Staromeske Namesti, Prague’s Old Town Square
The Old Town Square, or Staromestke Namesti, is one of Prague’s busiest, most beautiful and most memorable corners.
Staromeske Namesti began life in the 10th century as a market place. Merchants from all over Bohemia and Europe came to buy and sell in the flourishing new city of Prague. In 1338, The Old Town hall was added to house Prague’s first city council and the square became the centre of civic administration and community life.
The Old Town Square has a stunning parade of Czech architecture, with Romanesque, Mediaeval, Gothic, Baroque and Cubist buildings side by side. The Old Town Hall, the Church of St Nicholas and the old baroque palace which now houses the National Gallery, are three of its stars.
At the centre of Staromeske Namesti stands the monument to the great Czech reformer and nationalist Jan Hus . Hus, who was the first Rector of Charles University, was a vehement critic of the corrupt Catholic Church and the Papacy. His incineration at the stake led to the 14th and 15th century Hussite wars.

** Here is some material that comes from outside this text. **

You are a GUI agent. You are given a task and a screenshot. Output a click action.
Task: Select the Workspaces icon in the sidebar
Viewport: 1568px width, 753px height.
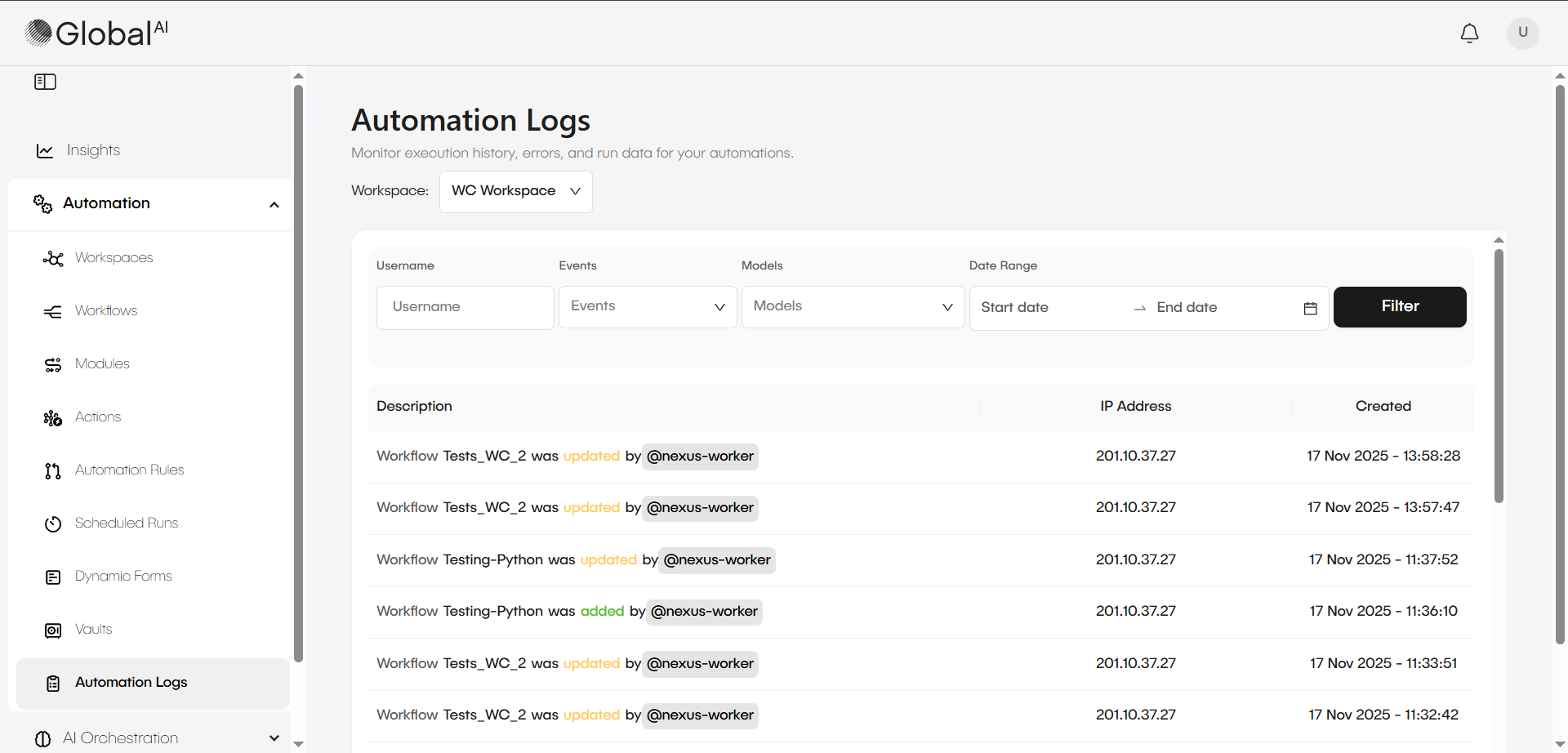[52, 257]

The statue was erected on July 6th, 1915, to mark the anniversary of Jan Hus’ death.
Today Staromeske Nemesti swarms with sightseers. The market tradition continues, but in a 21st century guise. Souvenir shops and galleries ply their trade to visitors from all over the world. It is fringed with restaurants and cafes where the people of Prague mingle with tourists. Staromeske Namesti is the meeting point for hundreds of different city tours
If the Old Town Square is the hub and heart of historic, touristic Prague, then Wenceslas Square is the centre of the modern, popular city.
Originally designed in 1348 by the Emperor Charles IV as a horse market, the 750 by 60 metre square is in fact more of a rectangle. More a Boulevard than a Square in function, it is lined with shops, hotels, casinos, restaurants, discos, offices and food stands. Traffic rolls continually up one side and down the other and trams cut across its centre. Its pavements and gardens are crowded with people day and night.

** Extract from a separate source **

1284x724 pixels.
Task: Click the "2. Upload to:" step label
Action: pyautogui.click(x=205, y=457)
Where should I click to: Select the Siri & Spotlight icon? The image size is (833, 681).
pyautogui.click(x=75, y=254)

At the top end of Wenceslas Square the golden cupola of the National Museum dominates the skyline. From just below the grand old building, St Wenceslas, the legendary father of the Czech nation, surveys the scene through unblinking stone eyes. Interestingly, Wenceslas’ horse, or rather its tail, is a favourite meeting place for the people of Prague.

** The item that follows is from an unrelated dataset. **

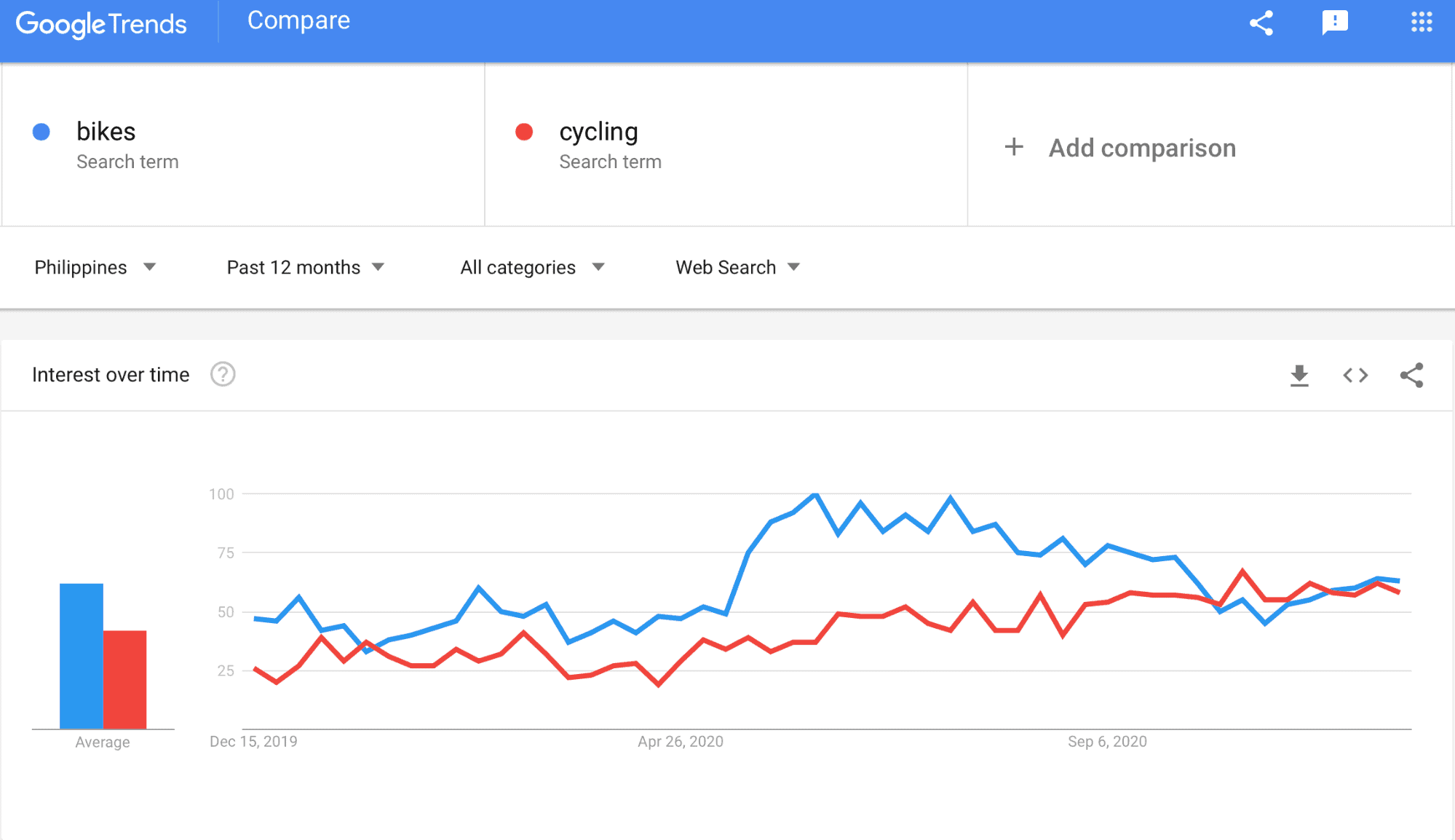Click the Add comparison button
The image size is (1455, 840).
(x=1120, y=148)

Just below the Wenceslas statue, a small round flowerbed with a modest memorial remembers the “victims of communism” Nearby a small bronze cross marks the place where 20 year ole philosophy student Jan Palach set fire to himself on January 16, 1969, in protest against the Soviet invasion. One million people attended his funeral which turned into a major demonstration against the communist regime.
Since the death of Jan Palach, Wenceslas Square has become a national symbol and the traditional centre for demonstrations and protests.